Theoretical and Experimental Studies of the Dynamic Damage of Endothelial Cellular Networks Under Ultrasound Cavitation.

Abstract

Introduction: The interaction between endothelial cells can regulate hemostasis, vasodilation, as well as immune and inflammatory responses. Excessive loading on the endothelial cells leads to endothelial damage and endothelial barrier dysfunction. Understanding and mastering the dynamic nature of cell-cell rupture plays a crucial role in exploring the practical applications related to tumor destruction, vascular remodeling, and drug delivery by employing cavitation-induced damage to soft tissues.
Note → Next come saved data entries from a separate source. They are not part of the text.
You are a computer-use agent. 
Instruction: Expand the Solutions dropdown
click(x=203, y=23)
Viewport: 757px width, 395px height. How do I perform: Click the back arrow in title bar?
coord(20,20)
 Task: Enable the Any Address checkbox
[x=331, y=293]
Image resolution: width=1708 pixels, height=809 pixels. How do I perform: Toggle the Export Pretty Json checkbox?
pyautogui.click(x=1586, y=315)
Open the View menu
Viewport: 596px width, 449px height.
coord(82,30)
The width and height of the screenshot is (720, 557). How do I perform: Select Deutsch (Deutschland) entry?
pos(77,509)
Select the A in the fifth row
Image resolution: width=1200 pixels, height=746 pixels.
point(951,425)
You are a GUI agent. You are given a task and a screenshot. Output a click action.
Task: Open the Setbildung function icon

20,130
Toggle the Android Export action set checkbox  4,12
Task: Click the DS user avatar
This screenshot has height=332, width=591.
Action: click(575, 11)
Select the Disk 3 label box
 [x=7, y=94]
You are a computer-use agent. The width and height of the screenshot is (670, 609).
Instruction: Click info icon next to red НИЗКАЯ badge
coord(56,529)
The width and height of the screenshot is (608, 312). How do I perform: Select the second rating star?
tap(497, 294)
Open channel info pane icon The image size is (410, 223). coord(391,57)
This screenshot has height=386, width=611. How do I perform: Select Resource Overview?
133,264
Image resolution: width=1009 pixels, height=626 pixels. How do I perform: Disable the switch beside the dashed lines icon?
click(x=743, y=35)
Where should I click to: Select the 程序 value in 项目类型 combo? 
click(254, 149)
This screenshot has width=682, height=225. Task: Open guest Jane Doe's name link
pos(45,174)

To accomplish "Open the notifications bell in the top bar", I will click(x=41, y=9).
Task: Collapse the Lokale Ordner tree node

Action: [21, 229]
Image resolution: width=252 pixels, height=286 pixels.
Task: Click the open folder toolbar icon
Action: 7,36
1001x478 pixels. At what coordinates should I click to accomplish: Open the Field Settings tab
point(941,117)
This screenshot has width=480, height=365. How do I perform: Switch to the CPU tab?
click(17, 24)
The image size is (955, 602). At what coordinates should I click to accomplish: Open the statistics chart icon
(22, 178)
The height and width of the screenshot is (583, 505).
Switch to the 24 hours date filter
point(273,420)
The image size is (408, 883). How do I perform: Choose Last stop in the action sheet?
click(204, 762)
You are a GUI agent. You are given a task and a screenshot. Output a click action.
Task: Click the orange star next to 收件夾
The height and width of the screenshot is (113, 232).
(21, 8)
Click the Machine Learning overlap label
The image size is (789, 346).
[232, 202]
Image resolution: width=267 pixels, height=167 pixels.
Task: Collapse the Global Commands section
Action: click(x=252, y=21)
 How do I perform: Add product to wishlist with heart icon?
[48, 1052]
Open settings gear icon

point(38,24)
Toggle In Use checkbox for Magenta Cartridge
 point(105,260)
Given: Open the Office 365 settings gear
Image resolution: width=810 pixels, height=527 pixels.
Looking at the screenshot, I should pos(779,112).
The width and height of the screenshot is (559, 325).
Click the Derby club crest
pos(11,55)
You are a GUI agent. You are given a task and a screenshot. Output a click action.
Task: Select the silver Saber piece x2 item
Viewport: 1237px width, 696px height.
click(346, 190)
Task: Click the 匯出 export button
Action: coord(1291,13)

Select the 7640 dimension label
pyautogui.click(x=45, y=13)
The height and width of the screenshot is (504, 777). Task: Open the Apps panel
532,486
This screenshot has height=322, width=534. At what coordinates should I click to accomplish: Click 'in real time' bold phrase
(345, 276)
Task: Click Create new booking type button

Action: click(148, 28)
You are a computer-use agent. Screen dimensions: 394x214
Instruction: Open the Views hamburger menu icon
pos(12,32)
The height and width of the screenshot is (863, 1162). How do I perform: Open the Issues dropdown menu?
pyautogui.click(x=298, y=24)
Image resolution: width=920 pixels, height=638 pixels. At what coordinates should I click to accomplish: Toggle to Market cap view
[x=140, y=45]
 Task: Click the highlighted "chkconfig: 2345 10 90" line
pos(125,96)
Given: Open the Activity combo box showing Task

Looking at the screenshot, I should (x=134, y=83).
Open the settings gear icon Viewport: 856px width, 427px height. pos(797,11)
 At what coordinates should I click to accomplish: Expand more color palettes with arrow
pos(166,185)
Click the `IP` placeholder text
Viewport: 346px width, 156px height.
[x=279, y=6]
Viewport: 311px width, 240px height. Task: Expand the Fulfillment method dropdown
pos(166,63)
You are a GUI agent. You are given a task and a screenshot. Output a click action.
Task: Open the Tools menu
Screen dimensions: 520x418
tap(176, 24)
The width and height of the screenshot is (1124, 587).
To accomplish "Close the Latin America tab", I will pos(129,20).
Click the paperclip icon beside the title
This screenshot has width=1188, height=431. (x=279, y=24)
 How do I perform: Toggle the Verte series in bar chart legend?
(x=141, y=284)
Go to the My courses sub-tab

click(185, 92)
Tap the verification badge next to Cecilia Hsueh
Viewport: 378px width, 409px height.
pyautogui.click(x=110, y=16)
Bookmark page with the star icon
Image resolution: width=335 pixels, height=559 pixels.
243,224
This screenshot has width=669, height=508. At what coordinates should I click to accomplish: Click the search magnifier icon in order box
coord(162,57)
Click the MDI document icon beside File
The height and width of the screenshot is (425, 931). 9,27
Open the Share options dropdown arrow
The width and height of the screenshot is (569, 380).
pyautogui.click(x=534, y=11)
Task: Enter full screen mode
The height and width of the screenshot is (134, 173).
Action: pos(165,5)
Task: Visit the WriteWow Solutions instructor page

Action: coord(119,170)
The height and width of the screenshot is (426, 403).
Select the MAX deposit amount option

Methods: To investigate the damage mechanisms of endothelial cellular networks under ultrasound cavitation, we developed a model of junction rupture in cellular networks based on the assumption that the process of intercellular rupture is irreversible when ultrasound-mediated forces exceed the damage threshold, whereas intercellular junctions have reversible behavior before rupture. Simulations using the strain accumulation method show that stress and strain exhibit complex nonlinear dynamic behavior. Ultrasonic cavitation damage was tested and evaluated on human umbilical vein endothelial cells.

Results: The results indicated that the cellular network damage was positively correlated with force amplitude and pulse frequency and was negatively correlated with driving frequency. The time lag and the internal force of cellular junctions have an important influence on the resistance to damage of the cellular network due to external forces. The damage experiment based on ultrasonic cavitation confirmed the effectiveness of the proposed model.

Conclusions: The model provided a platform for understanding the damage mechanism of endothelial tissues and ultimately improving options for their prevention and treatment.